Come vi vedete tra qualche anno, in una professione che corre più veloce di altre?

«Non so rispondere. Nel 2011 non avrei mai immaginato di essere qui, è un mondo talmente in movimento che è impossibile fare previsioni. Bisogna stare al passo con i tempi e avere sempre un piano B: perciò abbiamo allargato il raggio d’azione. Collaboriamo con altri blogger reggiani, gestiamo social network per alcune imprese commerciali, curiamo un progetto con il Comune di Reggio dando visibilità ad alcuni eventi. Non solo viaggi: ormai quello che abbiamo appreso nel social media marketing lo mettiamo a disposizione su più fronti».

Allora cambio domanda: sogno nel cassetto?

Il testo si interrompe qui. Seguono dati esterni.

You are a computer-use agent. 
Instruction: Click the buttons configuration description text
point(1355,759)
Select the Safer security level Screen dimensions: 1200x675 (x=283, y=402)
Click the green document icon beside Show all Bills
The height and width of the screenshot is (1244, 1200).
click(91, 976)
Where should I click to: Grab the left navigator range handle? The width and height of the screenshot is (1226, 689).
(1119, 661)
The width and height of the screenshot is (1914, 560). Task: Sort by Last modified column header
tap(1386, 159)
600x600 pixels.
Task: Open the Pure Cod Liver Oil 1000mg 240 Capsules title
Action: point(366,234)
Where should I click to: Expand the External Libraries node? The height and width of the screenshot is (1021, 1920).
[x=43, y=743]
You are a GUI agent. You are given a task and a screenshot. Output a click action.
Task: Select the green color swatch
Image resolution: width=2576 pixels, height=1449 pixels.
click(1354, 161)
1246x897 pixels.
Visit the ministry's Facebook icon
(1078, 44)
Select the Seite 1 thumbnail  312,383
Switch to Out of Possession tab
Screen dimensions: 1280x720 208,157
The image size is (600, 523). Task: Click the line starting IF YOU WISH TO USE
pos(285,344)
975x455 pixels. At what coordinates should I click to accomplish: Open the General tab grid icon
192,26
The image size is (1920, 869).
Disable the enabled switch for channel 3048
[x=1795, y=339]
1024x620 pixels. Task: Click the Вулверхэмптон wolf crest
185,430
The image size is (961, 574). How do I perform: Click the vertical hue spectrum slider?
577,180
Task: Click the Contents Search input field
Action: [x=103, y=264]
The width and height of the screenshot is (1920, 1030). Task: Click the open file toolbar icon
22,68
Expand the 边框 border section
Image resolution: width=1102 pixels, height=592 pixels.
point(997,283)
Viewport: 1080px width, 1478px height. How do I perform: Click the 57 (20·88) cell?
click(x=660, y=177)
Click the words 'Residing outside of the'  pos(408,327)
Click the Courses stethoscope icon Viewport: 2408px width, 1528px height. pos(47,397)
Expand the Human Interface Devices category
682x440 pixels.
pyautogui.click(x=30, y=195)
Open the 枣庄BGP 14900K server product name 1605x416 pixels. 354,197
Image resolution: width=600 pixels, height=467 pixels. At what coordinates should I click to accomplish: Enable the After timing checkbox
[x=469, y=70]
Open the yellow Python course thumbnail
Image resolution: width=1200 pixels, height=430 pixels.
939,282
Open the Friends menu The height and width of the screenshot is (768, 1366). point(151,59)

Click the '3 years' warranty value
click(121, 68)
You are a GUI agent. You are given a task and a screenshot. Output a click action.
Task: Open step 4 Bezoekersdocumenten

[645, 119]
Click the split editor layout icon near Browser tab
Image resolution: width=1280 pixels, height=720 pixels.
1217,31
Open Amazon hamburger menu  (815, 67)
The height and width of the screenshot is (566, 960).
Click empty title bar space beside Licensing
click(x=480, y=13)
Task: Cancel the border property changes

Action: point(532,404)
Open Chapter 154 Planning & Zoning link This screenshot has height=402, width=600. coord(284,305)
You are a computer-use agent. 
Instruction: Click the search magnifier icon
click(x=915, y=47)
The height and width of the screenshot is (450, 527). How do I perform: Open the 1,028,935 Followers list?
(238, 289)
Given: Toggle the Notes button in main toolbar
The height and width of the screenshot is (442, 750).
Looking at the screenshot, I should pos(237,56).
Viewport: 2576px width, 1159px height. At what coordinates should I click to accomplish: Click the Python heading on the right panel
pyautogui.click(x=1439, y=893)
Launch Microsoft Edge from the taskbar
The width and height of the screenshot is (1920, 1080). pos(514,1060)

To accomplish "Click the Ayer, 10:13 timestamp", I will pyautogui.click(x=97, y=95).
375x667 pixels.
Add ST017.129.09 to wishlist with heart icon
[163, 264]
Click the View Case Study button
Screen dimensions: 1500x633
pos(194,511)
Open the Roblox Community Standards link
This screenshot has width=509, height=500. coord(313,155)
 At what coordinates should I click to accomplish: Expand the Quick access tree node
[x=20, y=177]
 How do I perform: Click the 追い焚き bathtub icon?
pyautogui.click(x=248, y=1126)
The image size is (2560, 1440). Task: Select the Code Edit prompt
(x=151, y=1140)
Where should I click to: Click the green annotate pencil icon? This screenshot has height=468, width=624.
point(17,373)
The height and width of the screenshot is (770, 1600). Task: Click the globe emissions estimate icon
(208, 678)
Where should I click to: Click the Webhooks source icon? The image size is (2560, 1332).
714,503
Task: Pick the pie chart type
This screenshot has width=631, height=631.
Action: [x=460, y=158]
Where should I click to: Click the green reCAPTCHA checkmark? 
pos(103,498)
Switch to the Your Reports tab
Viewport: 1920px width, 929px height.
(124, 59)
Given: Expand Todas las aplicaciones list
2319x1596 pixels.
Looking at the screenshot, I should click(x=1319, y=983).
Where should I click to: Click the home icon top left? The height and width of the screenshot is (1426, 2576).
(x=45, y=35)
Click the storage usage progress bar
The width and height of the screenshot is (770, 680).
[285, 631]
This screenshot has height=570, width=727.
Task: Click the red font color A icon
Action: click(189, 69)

«È quello di far diventare Reggio una meta turistica. Prima o poi ci stancheremo di avere la valigia in mano. Viaggio tanto, ma mi piace tornare a casa e il mio sogno è portare il mondo qui a Reggio: se lo merita».

Non è un’impresa facile.

«Si può fare. Come coppia da anni ci dedichiamo allo scambio casa, quest’anno abbiamo ospitato una famiglia di San Francisco. Mentre noi guardavamo il panorama sulla baia, loro ci dicevano via web “abbiamo scoperto un posto bellissimo”: era Vetto. Gli americani impazziscono per la nostra storia e le nostre colline. Secondo noi Reggio ha tante potenzialità turistiche».